The board of directors of the Clark International Airport Corp. (CIAC) approved yesterday a resolution urging the Office of the Ombudsman to probe the demolition of 17 buildings in the Clark aviation complex.
CIAC chairman Nestor Mangio also said in an interview here that the resolution also asked for a probe on the P20 million allegedly missing from the sale of scrap materials from the demolished buildings purportedly earmarked as donation to Aeta folk.
The board also issued a resolution asking CIAC president and chief executive officer Victor Jose Luciano to go on leave pending the investigation to be conducted by the Ombudsman.
“He told me, however, that he had already filed his resignation addressed to President Aquino,” said Mangio, adding though that Luciano’s resignation would not affect the Ombudsman’s probe.
Mangio said the Ombudsman could file a case before the Sandiganbayan should its fact-finding team confirm alleged anomalies in the demolitions.
Luciano gave the go-signal for the demolitions, after Malacañang approved the requests of three Aeta groups for donation of scrap materials from the demolished buildings.

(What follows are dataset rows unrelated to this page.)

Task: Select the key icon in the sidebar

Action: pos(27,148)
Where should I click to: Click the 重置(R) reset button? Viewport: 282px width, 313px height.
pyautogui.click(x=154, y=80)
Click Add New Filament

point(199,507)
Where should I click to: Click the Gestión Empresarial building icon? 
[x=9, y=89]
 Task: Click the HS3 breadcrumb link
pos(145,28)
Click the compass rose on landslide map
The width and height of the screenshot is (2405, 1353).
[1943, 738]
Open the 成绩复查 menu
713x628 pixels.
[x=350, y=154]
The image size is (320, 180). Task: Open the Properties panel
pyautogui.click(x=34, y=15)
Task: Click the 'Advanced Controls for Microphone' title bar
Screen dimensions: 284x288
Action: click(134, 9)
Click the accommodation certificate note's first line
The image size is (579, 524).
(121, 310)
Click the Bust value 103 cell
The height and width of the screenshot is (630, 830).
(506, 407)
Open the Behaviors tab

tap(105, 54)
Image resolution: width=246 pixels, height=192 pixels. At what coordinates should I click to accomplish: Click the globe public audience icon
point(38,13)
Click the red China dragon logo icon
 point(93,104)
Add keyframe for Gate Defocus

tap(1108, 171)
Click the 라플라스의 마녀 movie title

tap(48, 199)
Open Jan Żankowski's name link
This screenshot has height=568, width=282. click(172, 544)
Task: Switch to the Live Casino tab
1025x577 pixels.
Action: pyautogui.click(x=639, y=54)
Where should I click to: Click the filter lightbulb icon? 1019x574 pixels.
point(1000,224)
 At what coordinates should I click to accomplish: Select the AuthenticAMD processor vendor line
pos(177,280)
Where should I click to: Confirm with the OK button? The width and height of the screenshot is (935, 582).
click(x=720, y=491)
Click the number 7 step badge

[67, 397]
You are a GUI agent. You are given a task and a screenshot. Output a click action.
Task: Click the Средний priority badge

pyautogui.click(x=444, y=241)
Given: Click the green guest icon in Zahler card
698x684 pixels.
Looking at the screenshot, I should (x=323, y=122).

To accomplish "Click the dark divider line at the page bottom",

Earlier, the CIAC board’s fact-finding committee came out with a recommendation of “at the very least a reprimand” for Luciano over the controversial demolitions.
Mangio cited contractors’ estimate that the scrap materials from the demolished buildings were worth some P33.5 million. This, as an “intermediary” of the Aetas said that only P13 million went to the tribal folk.
Luciano, who authorized the demolition of 17 unused buildings here, said the fact-finding committee “did not follow due process” before it came out with its final report to the CIAC board.
Earlier, scrap dealer Josie Gomez, who acted as an intermediary between the Aetas led by chieftain Oscar Dizon and buyers of the scrap materials, said she raised P9.5 million from the sale of scrap materials from only 11 buildings.
She claimed to have used P4.5 million of this amount for a day care center and jetmatic pumps for Aeta villages in Bamban, Tarlac, and that the rest was given in cash to the Aetas on installment basis since the demolitions started last year.
Gomez said that even earlier, she sold scrap materials worth P3.5 million from two other buildings for the benefit of the Bamban Aeta Tribal Association headed by Oscar Rivera.
Rivera, however, insisted he got only P15,000 and 100 sacks of rice from Gomez.
Another supposed beneficiary was Aeta Catalino Saplala who requested Malacañang for the use of two of the unused buildings.
Saplala, however, said he was surprised when a certain Roger from the CIAC told him that the two buildings he requested for was already demolished and had a buyer of scrap materials. He said he got only P50,000 from the deal.
The CIAC committee report also noted that Luciano failed to give a “complete accounting of all the proceeds of the sale of the 17 buildings demolished.”
It also noted that the demolished buildings still had “commercial value” and were “economically repairable.”
Despite this, however, the CIAC board admitted that the state-run firm’s “matrix” on Luciano’s authority to make donations is silent on limitations for such acts.
Luciano insisted he did not violate the circular of the Department of Budget and Management on donations which he said covers only government agencies with funds from general appropriations.
He, however, admitted that rulings of the Commission on Audit might have been violated.
He said the fact-finding team’s estimate of the value of the scrap materials was largely “guesswork” and that he did not have any idea of their worth when he approved the demolitions.